This oil giant has seen a banner year, but it needs to watch out for competitors who have also thrived...

Oil prices are still near eight-year highs after a multiyear slump. Among those celebrating is the giant oil producer Saudi Arabian Oil (2222.SR), often referred to as Saudi Aramco. It just posted blockbuster profits last week.

The company announced it generated $110 billion in net income in 2021, more than double what it saw in 2020. But this success should not be attributed solely to rising oil prices.

Saudi Aramco also saw refining and chemical margins strengthen and benefit from the consolidation of its chemical business, Saudi Basic Industries Corporation ("SABIC"), into its results. 

And yet, many think the crown jewel of Al-Saud's kingdom, second only to Apple (AAPL) at a market cap of $2.2 trillion, might need to watch over its shoulder for competition.

While the Saudis have been comfortable using their oil power and Aramco to push their political agenda, their neighbor to the east, Qatar and QatarEnergy, have been much more thoughtful in playing a long geopolitical game.

Whenever there is a top dog, someone is looking to overthrow them... 

Amid the conflict in Ukraine, the Nord Stream 2 gas pipeline agreement between Russia and Germany has been terminated. This has caused a large spike in natural gas prices, and many countries have set out to find new liquid natural gas ("LNG") sellers. 

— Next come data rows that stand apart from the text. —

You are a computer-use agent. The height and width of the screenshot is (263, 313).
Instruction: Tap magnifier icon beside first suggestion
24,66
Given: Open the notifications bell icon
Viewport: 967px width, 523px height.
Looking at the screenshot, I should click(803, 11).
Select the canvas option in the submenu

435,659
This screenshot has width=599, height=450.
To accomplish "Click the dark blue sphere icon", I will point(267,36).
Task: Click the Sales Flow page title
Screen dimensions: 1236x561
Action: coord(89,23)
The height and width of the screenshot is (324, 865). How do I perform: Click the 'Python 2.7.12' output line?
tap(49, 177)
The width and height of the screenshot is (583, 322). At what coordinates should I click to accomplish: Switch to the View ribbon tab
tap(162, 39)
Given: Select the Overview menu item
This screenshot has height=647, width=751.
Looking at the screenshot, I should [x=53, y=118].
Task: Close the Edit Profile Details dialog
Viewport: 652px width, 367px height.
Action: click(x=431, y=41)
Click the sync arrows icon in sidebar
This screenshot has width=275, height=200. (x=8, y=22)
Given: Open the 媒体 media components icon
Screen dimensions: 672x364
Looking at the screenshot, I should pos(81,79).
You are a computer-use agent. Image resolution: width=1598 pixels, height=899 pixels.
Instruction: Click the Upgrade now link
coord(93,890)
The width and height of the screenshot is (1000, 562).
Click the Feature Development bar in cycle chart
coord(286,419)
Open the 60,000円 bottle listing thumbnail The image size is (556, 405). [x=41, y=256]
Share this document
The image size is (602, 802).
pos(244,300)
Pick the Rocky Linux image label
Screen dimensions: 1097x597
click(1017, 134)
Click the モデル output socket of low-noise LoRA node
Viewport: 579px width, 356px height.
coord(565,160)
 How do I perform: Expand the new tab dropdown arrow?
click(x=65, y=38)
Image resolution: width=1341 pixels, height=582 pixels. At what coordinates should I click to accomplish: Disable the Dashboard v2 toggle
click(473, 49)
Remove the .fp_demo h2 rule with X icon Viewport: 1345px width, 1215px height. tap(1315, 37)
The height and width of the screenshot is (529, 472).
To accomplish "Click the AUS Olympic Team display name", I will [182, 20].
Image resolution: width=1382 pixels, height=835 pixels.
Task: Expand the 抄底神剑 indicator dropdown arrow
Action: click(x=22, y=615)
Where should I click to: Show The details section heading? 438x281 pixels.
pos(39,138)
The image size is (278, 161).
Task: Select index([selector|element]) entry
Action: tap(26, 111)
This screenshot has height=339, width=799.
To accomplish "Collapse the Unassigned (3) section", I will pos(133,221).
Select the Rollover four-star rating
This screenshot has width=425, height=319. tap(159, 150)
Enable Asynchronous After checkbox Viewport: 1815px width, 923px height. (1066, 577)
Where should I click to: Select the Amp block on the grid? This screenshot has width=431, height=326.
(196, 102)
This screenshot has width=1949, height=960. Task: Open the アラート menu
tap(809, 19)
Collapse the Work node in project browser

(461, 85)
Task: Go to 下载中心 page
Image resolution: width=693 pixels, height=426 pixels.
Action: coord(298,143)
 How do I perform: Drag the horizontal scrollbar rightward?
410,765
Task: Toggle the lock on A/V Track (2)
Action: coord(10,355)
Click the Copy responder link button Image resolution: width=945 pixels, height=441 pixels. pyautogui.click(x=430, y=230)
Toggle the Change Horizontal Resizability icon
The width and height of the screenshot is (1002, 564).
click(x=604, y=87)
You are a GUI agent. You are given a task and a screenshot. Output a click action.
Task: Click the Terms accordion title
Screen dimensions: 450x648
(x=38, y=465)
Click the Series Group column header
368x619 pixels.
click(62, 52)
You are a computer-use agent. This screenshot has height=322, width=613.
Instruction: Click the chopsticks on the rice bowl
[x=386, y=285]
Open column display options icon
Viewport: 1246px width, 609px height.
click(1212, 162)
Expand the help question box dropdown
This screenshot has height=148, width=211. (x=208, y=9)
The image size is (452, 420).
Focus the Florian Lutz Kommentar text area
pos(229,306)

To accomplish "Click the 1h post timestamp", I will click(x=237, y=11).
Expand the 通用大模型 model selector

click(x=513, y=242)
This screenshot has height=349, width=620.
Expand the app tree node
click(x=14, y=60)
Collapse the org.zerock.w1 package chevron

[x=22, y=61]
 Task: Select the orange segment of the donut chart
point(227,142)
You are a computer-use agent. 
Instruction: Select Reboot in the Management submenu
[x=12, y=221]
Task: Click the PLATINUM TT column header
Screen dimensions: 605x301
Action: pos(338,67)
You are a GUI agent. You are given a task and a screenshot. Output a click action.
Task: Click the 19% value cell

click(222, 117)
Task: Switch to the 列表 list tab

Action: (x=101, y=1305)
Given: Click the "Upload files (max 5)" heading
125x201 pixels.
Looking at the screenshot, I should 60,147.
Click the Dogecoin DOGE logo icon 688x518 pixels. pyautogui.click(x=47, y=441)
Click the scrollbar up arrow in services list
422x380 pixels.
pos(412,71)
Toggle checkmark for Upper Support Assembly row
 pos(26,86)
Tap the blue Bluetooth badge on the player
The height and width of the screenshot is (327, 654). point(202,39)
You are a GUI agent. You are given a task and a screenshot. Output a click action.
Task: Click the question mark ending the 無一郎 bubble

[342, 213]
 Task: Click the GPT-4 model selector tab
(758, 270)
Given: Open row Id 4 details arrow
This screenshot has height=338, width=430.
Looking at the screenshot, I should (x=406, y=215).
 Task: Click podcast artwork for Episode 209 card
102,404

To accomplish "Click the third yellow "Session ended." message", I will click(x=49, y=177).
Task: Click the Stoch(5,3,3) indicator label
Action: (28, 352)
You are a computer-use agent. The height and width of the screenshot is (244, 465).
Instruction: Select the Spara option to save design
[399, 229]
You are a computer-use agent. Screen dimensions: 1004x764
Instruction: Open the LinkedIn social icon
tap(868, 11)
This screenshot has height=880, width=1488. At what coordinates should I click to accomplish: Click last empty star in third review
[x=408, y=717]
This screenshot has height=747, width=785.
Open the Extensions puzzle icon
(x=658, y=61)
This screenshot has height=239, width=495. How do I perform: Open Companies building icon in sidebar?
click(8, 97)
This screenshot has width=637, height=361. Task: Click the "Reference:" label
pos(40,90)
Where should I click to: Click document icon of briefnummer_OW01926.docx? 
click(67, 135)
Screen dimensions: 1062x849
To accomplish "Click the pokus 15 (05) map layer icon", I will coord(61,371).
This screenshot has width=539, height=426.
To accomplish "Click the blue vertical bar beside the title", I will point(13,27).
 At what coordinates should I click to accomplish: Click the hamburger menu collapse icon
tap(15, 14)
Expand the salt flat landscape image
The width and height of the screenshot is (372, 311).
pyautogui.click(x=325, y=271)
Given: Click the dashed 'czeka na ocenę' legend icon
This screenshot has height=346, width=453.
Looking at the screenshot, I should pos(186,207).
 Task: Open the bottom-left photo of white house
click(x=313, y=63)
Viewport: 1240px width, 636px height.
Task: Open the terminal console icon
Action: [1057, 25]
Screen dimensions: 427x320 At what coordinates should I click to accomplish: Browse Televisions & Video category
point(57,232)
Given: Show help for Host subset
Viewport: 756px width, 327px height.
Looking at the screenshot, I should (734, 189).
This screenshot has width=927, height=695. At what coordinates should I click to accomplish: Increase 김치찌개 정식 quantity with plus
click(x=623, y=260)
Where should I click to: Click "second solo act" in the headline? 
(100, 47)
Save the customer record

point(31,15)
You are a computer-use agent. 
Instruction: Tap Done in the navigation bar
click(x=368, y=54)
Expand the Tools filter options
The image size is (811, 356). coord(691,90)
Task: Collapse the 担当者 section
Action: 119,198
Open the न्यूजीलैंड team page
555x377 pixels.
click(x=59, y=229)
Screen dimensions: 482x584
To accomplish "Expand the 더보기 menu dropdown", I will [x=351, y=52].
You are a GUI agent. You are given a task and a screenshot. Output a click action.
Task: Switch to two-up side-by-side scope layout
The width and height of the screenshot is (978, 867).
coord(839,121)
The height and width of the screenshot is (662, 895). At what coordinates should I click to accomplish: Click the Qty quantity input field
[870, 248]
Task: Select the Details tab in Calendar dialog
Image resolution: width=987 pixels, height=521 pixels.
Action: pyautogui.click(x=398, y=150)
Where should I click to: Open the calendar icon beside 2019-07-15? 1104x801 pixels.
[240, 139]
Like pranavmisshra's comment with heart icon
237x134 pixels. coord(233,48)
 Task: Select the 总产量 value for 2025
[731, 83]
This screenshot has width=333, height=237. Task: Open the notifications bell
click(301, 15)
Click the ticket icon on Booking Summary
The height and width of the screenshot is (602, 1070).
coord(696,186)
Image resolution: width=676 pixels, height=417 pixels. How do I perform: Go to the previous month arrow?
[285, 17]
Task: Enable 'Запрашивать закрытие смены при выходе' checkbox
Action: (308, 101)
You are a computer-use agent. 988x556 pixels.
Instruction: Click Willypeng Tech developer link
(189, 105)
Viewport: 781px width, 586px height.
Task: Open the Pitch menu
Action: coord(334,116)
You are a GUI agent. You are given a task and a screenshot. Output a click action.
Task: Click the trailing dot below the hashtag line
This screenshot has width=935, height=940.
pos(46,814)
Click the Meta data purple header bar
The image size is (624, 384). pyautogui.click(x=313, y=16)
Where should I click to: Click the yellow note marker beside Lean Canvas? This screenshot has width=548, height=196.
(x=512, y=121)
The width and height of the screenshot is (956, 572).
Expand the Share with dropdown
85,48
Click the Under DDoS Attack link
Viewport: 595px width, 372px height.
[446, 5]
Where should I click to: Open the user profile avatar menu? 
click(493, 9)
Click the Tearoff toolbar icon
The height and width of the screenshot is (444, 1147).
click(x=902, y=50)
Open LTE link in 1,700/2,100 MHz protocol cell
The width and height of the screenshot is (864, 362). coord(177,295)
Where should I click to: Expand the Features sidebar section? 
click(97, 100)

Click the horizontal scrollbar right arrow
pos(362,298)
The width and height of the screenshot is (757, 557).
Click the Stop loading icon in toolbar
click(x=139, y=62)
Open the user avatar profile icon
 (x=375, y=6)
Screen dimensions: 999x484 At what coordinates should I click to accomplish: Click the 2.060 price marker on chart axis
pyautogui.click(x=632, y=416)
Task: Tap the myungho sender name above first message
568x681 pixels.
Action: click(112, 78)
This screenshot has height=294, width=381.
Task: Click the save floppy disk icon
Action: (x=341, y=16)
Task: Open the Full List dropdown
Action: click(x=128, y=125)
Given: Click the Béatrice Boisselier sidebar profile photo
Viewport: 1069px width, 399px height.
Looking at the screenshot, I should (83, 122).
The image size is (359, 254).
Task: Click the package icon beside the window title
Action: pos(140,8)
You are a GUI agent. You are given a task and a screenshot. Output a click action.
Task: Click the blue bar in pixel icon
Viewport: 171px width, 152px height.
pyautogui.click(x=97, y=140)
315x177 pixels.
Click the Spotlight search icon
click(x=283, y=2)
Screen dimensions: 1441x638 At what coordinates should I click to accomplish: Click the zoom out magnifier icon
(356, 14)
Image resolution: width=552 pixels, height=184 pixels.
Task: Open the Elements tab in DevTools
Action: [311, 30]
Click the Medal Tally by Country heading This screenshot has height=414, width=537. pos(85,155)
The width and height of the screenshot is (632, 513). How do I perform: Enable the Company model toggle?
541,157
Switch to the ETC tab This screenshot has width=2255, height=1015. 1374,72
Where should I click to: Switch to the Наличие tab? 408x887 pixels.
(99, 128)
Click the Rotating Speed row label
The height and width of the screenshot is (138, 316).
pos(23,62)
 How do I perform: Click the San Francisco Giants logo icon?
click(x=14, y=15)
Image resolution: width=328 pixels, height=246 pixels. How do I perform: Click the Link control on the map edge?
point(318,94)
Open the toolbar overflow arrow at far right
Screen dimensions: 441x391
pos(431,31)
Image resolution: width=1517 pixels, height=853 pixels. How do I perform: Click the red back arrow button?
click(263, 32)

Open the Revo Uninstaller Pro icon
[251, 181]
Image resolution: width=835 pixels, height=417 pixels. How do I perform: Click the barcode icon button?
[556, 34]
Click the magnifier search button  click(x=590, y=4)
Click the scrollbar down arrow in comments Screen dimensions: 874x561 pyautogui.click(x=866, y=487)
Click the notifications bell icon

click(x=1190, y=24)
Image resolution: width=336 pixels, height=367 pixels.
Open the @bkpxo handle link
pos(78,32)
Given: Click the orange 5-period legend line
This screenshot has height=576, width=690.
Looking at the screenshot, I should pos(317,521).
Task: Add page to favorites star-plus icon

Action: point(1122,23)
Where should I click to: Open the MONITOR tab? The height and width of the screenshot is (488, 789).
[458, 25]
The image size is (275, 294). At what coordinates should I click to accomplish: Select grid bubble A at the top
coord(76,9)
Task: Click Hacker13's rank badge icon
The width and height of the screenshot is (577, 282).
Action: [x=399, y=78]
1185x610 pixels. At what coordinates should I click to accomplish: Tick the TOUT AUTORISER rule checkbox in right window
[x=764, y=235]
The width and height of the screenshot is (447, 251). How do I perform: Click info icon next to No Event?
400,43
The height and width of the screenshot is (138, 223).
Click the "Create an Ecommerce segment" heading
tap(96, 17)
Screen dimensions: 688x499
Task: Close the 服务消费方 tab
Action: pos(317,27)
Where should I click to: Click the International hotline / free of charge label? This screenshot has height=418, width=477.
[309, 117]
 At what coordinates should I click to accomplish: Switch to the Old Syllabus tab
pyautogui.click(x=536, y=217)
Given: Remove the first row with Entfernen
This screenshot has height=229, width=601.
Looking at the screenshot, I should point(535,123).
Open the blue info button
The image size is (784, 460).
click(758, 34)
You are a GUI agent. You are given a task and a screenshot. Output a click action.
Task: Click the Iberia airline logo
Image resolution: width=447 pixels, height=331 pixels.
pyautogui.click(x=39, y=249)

Qatar, home to the world's largest recoverable gas reservoir of 900 trillion cubic feet, has much more exposure to this part of the industry than Saudi Aramco. So as customers start to turn to LNG to reduce energy costs, QatarEnergy could soon be a rising star to pay more attention to, leaving Saudi Aramco out in the cold.

QatarEnergy isn't public yet, but looking at Saudi Aramco, you can see how staggeringly profitable it is to sit on low-cost hydrocarbons, even when the world is talking about phasing out fossil fuels. 

Many oil companies have faced terrible profitability pressure in the past half-decade. ExxonMobil (XOM) has seen Uniform returns well below the cost of capital at 3%, while Chevron (CVX) has fared better, expecting returns of 6% in 2021.

Uniform return on assets ("ROA") shows us that wasn't necessarily the case for Saudi Aramco. The company's ROA was as high as 34% in 2018. 

Although it fell to 11% in 2020 during the pandemic, that's still well above its cost of capital.

Let's see how Saudi Aramco is expected to perform in the future...

By utilizing our Embedded Expectations Analysis ("EEA") framework, we can see historical returns and what a company is forecast to do in the future.

In the chart below, the dark blue bars represent Saudi Aramco's historical corporate performance levels in terms of ROA. Meanwhile, the light blue bars are Wall Street analysts' expectations for the next two years.

In 2021 and 2022, Uniform ROA is forecast by analysts to bounce back above 20% after lower oil consumption during the pandemic pressured returns.

Along with shifts in the energy market, surging demand for oil and gas is revealing new opportunities for energy contracts and commerce deals.

Saudi Aramco is looking for ways to protect its presence in energy markets by combining excellence in oil production with innovation. In doing so, the company aims to continue its dominance in the long energy game. Meanwhile, as a private company, we will have to wait and see how QatarEnergy looks to disrupt this dominance with its LNG play.

As the second-largest company by valuation globally, Saudi Aramco wields an enormous impact on both the oil market and global equity markets. But with its largest private rival, investors do not realize the possibility that Saudi Aramco may be displaced.